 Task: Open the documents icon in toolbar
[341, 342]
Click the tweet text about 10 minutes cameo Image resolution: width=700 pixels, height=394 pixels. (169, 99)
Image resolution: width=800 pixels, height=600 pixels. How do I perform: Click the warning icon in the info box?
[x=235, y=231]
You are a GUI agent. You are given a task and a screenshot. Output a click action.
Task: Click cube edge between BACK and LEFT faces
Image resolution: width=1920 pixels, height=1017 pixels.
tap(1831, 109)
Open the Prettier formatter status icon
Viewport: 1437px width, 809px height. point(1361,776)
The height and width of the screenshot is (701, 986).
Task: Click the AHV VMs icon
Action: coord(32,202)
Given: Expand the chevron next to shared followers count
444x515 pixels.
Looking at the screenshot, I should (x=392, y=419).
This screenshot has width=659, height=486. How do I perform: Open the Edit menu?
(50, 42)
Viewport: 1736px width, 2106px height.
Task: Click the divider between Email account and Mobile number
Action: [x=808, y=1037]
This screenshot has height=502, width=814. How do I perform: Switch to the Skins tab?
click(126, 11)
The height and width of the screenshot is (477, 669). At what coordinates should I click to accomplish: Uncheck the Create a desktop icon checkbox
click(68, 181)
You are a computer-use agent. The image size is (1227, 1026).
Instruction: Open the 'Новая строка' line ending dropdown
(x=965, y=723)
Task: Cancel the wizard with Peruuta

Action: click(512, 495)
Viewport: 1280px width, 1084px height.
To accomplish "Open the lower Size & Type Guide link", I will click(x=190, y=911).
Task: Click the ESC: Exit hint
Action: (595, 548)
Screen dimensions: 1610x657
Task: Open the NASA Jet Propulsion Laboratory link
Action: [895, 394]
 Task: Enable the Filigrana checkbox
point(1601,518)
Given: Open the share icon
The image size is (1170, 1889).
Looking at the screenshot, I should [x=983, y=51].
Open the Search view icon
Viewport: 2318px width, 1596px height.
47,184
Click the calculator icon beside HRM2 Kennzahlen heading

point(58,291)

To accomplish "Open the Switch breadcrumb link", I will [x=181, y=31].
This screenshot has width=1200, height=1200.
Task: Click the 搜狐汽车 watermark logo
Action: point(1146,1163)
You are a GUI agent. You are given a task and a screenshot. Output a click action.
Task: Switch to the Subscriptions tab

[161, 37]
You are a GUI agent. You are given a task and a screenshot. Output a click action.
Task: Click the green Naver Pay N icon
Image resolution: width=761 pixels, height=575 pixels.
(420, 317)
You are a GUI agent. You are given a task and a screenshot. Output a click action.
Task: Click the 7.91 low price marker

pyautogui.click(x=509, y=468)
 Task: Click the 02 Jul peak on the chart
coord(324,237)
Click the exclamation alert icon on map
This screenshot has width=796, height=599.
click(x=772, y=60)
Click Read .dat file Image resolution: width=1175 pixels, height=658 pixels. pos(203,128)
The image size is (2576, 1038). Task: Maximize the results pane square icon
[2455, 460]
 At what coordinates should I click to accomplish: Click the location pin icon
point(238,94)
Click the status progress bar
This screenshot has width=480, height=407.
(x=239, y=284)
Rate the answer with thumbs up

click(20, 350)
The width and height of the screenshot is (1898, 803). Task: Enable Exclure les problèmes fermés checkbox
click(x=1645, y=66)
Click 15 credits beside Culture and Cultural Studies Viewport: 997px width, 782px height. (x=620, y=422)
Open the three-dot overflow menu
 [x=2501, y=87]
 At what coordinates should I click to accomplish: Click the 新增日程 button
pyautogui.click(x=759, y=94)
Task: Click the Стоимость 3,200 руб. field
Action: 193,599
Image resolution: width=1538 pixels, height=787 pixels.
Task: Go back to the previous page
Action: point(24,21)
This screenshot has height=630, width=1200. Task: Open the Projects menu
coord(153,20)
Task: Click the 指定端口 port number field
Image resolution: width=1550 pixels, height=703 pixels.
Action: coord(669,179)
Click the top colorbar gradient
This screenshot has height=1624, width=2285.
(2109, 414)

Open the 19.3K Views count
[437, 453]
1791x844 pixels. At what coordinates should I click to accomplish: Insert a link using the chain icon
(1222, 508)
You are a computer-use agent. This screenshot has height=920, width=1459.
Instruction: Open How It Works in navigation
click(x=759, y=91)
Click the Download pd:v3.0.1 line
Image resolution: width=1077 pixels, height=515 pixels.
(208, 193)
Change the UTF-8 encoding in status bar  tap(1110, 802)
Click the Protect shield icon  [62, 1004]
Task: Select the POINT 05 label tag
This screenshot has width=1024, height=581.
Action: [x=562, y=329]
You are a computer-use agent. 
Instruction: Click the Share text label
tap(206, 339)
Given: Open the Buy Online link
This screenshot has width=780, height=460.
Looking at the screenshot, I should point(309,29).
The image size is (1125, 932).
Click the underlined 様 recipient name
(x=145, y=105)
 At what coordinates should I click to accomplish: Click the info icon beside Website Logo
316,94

*STATED TASK:*
Convert all of the entries above into a JSON list of strings, with one string per line and blank lines omitted.

*SOLUTION TO THIS TASK:*
[
  " Task: Open the documents icon in toolbar",
  "[341, 342]",
  "Click the tweet text about 10 minutes cameo Image resolution: width=700 pixels, height=394 pixels. (169, 99)",
  "Image resolution: width=800 pixels, height=600 pixels. How do I perform: Click the warning icon in the info box?",
  "[x=235, y=231]",
  "You are a GUI agent. You are given a task and a screenshot. Output a click action.",
  "Task: Click cube edge between BACK and LEFT faces",
  "Image resolution: width=1920 pixels, height=1017 pixels.",
  "tap(1831, 109)",
  "Open the Prettier formatter status icon",
  "Viewport: 1437px width, 809px height. point(1361,776)",
  "The height and width of the screenshot is (701, 986).",
  "Task: Click the AHV VMs icon",
  "Action: coord(32,202)",
  "Given: Expand the chevron next to shared followers count",
  "444x515 pixels.",
  "Looking at the screenshot, I should (x=392, y=419).",
  "This screenshot has width=659, height=486. How do I perform: Open the Edit menu?",
  "(50, 42)",
  "Viewport: 1736px width, 2106px height.",
  "Task: Click the divider between Email account and Mobile number",
  "Action: [x=808, y=1037]",
  "This screenshot has height=502, width=814. How do I perform: Switch to the Skins tab?",
  "click(126, 11)",
  "The height and width of the screenshot is (477, 669). At what coordinates should I click to accomplish: Uncheck the Create a desktop icon checkbox",
  "click(68, 181)",
  "You are a computer-use agent. The image size is (1227, 1026).",
  "Instruction: Open the 'Новая строка' line ending dropdown",
  "(x=965, y=723)",
  "Task: Cancel the wizard with Peruuta",
  "Action: click(512, 495)",
  "Viewport: 1280px width, 1084px height.",
  "To accomplish \"Open the lower Size & Type Guide link\", I will click(x=190, y=911).",
  "Task: Click the ESC: Exit hint",
  "Action: (595, 548)",
  "Screen dimensions: 1610x657",
  "Task: Open the NASA Jet Propulsion Laboratory link",
  "Action: [895, 394]",
  " Task: Enable the Filigrana checkbox",
  "point(1601,518)",
  "Given: Open the share icon",
  "The image size is (1170, 1889).",
  "Looking at the screenshot, I should [x=983, y=51].",
  "Open the Search view icon",
  "Viewport: 2318px width, 1596px height.",
  "47,184",
  "Click the calculator icon beside HRM2 Kennzahlen heading",
  "point(58,291)",
  "To accomplish \"Open the Switch breadcrumb link\", I will [x=181, y=31].",
  "This screenshot has width=1200, height=1200.",
  "Task: Click the 搜狐汽车 watermark logo",
  "Action: point(1146,1163)",
  "You are a GUI agent. You are given a task and a screenshot. Output a click action.",
  "Task: Switch to the Subscriptions tab",
  "[161, 37]",
  "You are a GUI agent. You are given a task and a screenshot. Output a click action.",
  "Task: Click the green Naver Pay N icon",
  "Image resolution: width=761 pixels, height=575 pixels.",
  "(420, 317)",
  "You are a GUI agent. You are given a task and a screenshot. Output a click action.",
  "Task: Click the 7.91 low price marker",
  "pyautogui.click(x=509, y=468)",
  " Task: Click the 02 Jul peak on the chart",
  "coord(324,237)",
  "Click the exclamation alert icon on map",
  "This screenshot has width=796, height=599.",
  "click(x=772, y=60)",
  "Click Read .dat file Image resolution: width=1175 pixels, height=658 pixels. pos(203,128)",
  "The image size is (2576, 1038). Task: Maximize the results pane square icon",
  "[2455, 460]",
  " At what coordinates should I click to accomplish: Click the location pin icon",
  "point(238,94)",
  "Click the status progress bar",
  "This screenshot has width=480, height=407.",
  "(x=239, y=284)",
  "Rate the answer with thumbs up",
  "click(20, 350)",
  "The width and height of the screenshot is (1898, 803). Task: Enable Exclure les problèmes fermés checkbox",
  "click(x=1645, y=66)",
  "Click 15 credits beside Culture and Cultural Studies Viewport: 997px width, 782px height. (x=620, y=422)",
  "Open the three-dot overflow menu",
  " [x=2501, y=87]",
  " At what coordinates should I click to accomplish: Click the 新增日程 button",
  "pyautogui.click(x=759, y=94)",
  "Task: Click the Стоимость 3,200 руб. field",
  "Action: 193,599",
  "Image resolution: width=1538 pixels, height=787 pixels.",
  "Task: Go back to the previous page",
  "Action: point(24,21)",
  "This screenshot has height=630, width=1200. Task: Open the Projects menu",
  "coord(153,20)",
  "Task: Click the 指定端口 port number field",
  "Image resolution: width=1550 pixels, height=703 pixels.",
  "Action: coord(669,179)",
  "Click the top colorbar gradient",
  "This screenshot has height=1624, width=2285.",
  "(2109, 414)",
  "Open the 19.3K Views count",
  "[437, 453]",
  "1791x844 pixels. At what coordinates should I click to accomplish: Insert a link using the chain icon",
  "(1222, 508)",
  "You are a computer-use agent. This screenshot has height=920, width=1459.",
  "Instruction: Open How It Works in navigation",
  "click(x=759, y=91)",
  "Click the Download pd:v3.0.1 line",
  "Image resolution: width=1077 pixels, height=515 pixels.",
  "(208, 193)",
  "Change the UTF-8 encoding in status bar  tap(1110, 802)",
  "Click the Protect shield icon  [62, 1004]",
  "Task: Select the POINT 05 label tag",
  "This screenshot has width=1024, height=581.",
  "Action: [x=562, y=329]",
  "You are a computer-use agent. ",
  "Instruction: Click the Share text label",
  "tap(206, 339)",
  "Given: Open the Buy Online link",
  "This screenshot has width=780, height=460.",
  "Looking at the screenshot, I should point(309,29).",
  "The image size is (1125, 932).",
  "Click the underlined 様 recipient name",
  "(x=145, y=105)",
  " At what coordinates should I click to accomplish: Click the info icon beside Website Logo",
  "316,94"
]